**DATA RECORDS:**
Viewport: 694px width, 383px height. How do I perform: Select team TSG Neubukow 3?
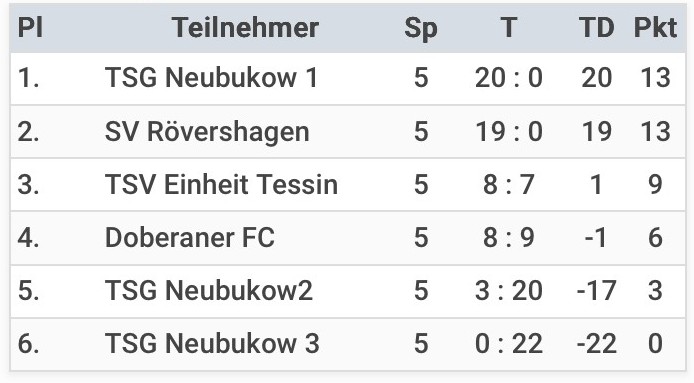(212, 344)
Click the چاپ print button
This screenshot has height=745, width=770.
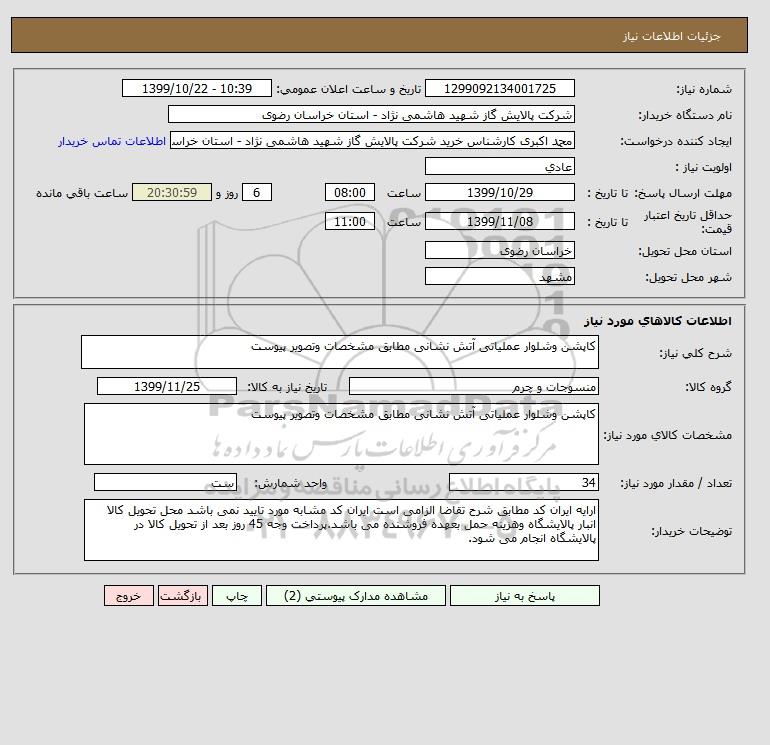[237, 596]
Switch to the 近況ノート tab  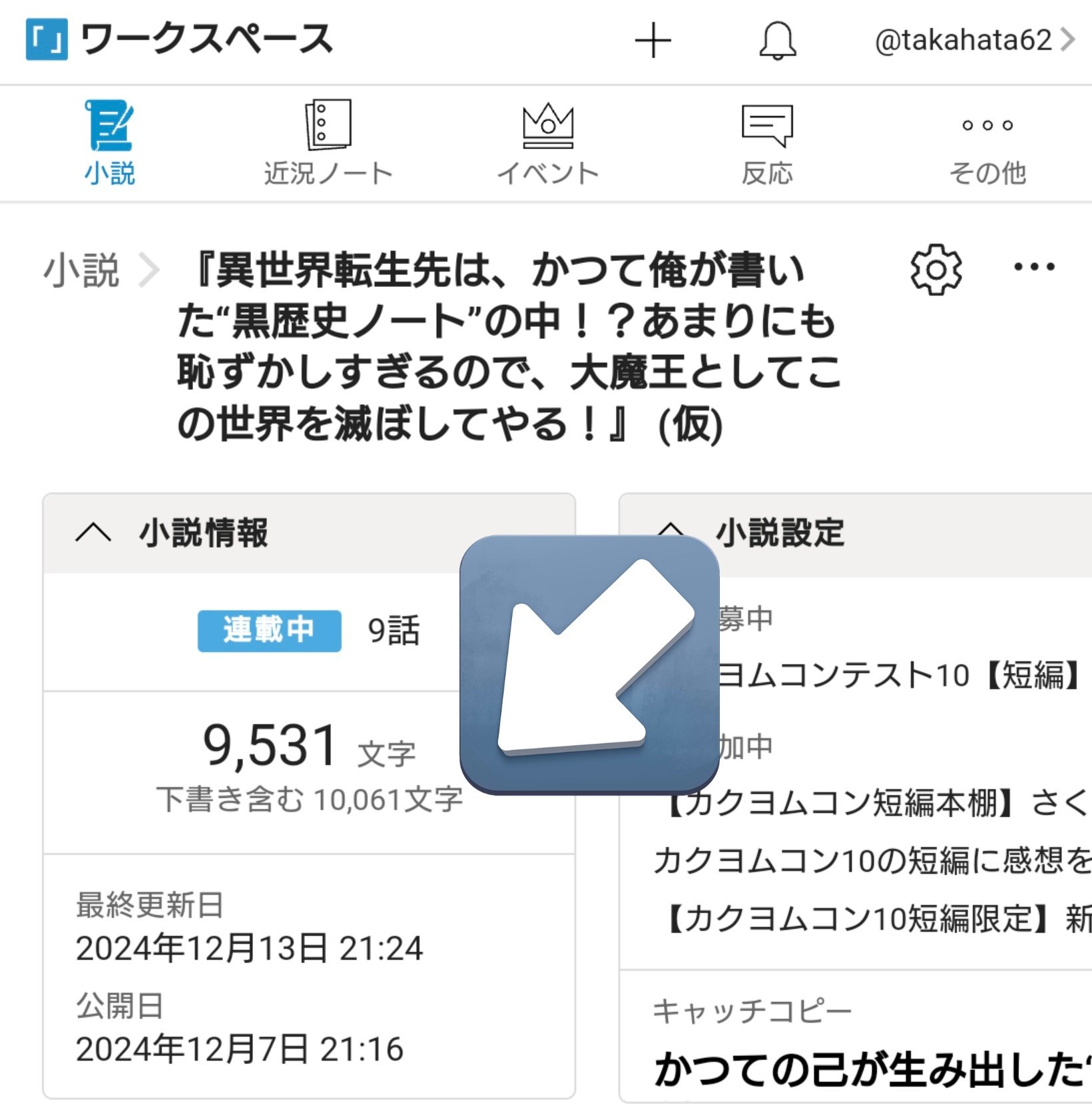point(328,142)
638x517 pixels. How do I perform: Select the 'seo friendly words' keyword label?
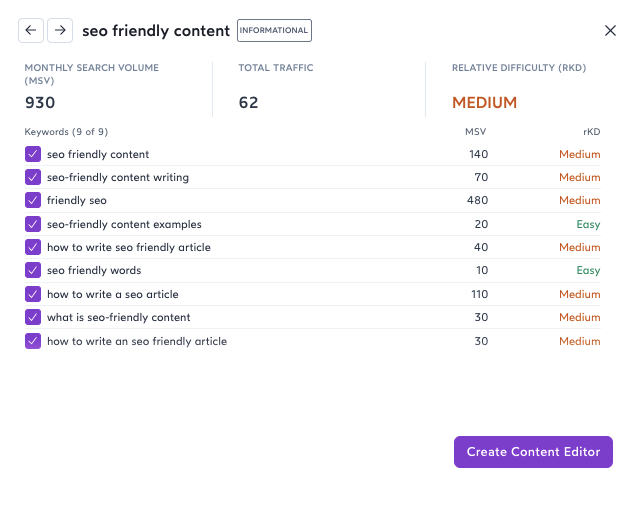coord(94,270)
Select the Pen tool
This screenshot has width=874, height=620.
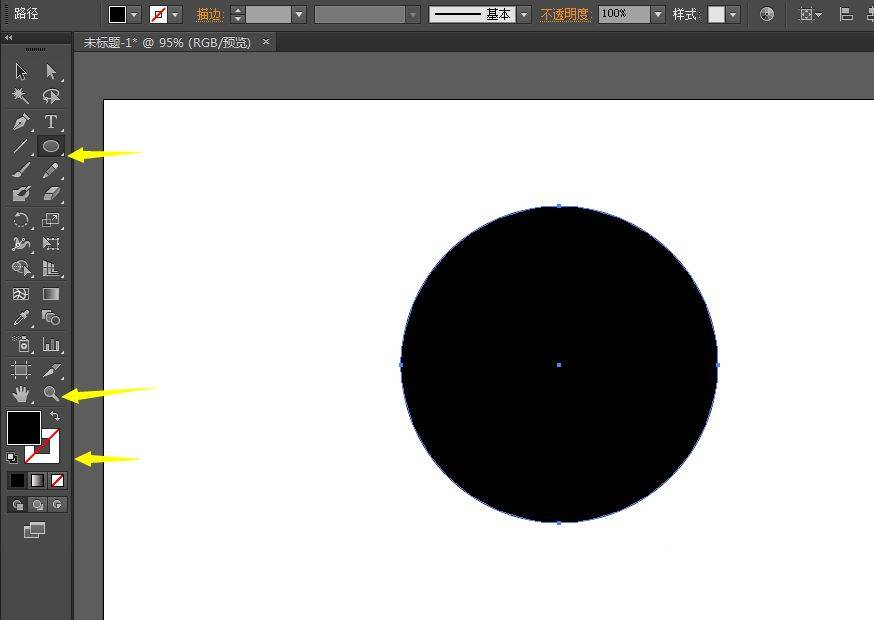[21, 122]
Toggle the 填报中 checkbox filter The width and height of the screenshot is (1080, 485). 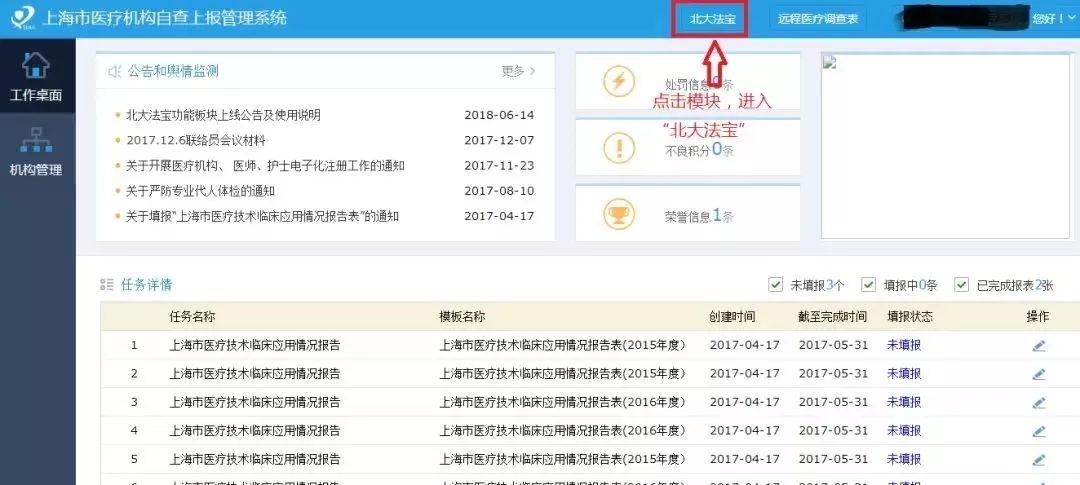coord(868,285)
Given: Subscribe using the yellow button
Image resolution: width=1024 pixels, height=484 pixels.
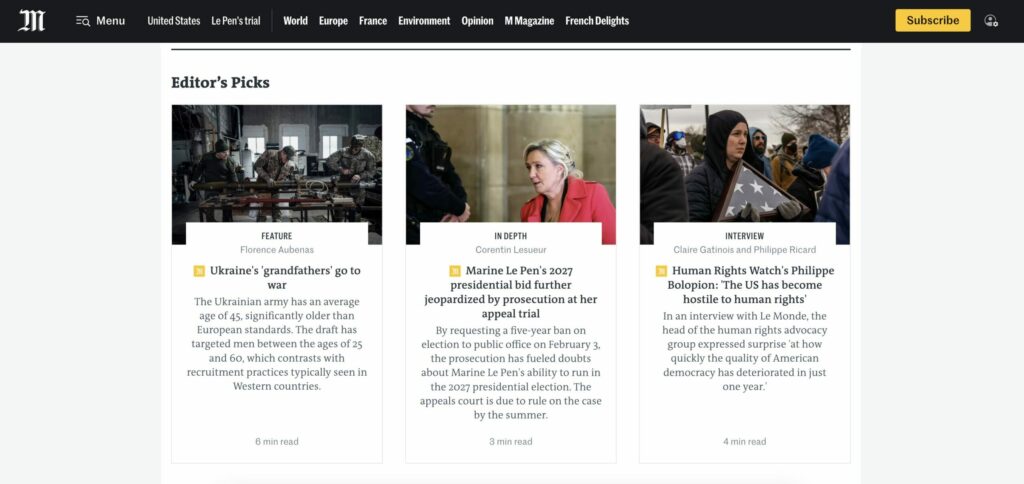Looking at the screenshot, I should point(933,20).
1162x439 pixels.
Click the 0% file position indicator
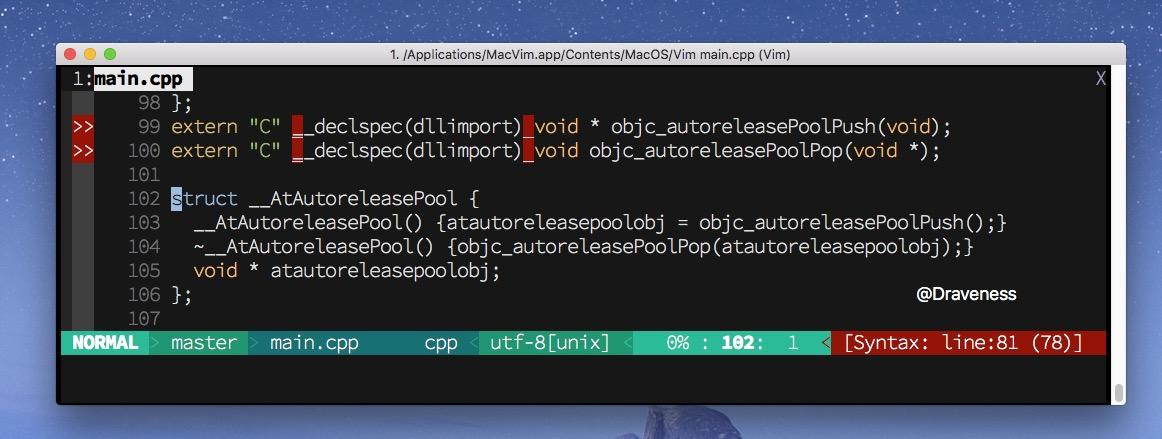click(x=678, y=343)
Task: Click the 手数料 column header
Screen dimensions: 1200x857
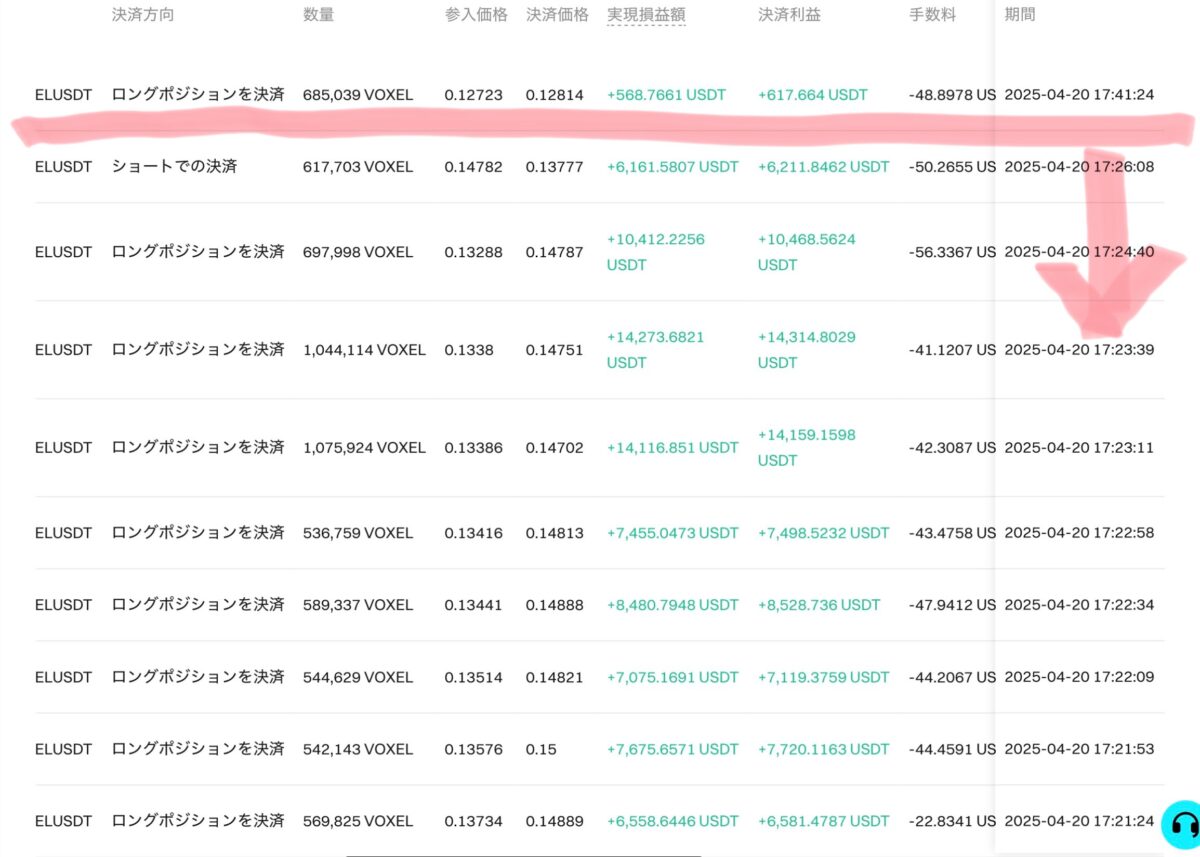Action: 932,15
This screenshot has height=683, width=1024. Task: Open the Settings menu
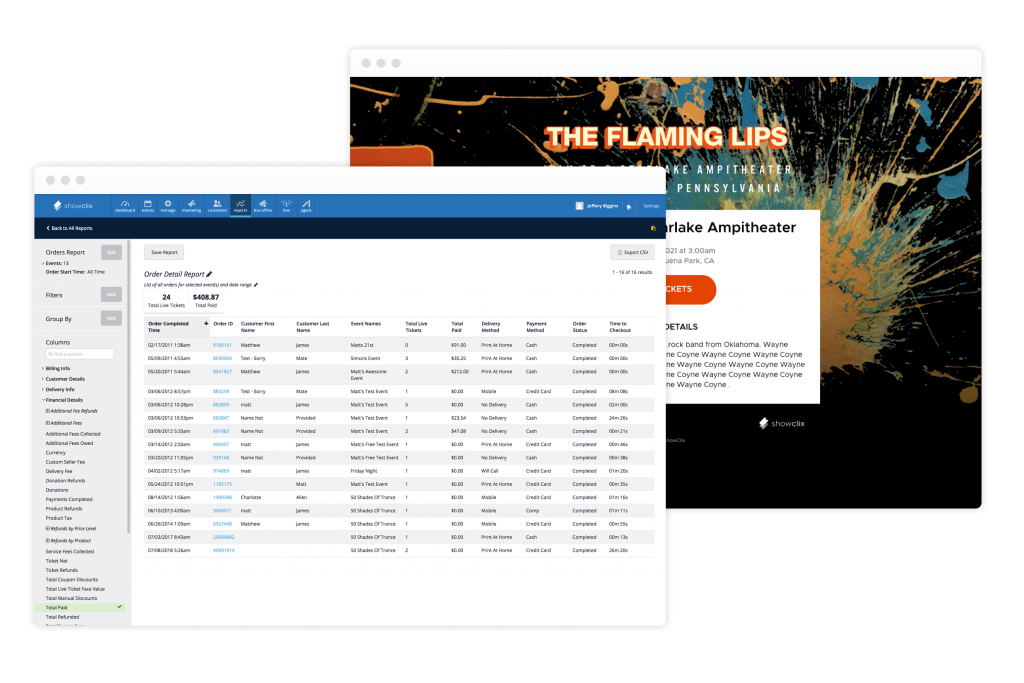[x=651, y=205]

**EXERCISE GOAL:**
Reproduce word for word the lines from the line holding "Image resolution: width=1024" through the last line of the material above, inclusive, and keep pictures out of it.

**EXERCISE RESULT:**
Image resolution: width=1024 pixels, height=484 pixels.
Looking at the screenshot, I should point(933,20).
1162x439 pixels.
Click the 0% file position indicator
click(x=678, y=343)
Task: Click the 手数料 column header
Screen dimensions: 1200x857
Action: 932,15
This screenshot has height=683, width=1024. Task: Open the Settings menu
[x=651, y=205]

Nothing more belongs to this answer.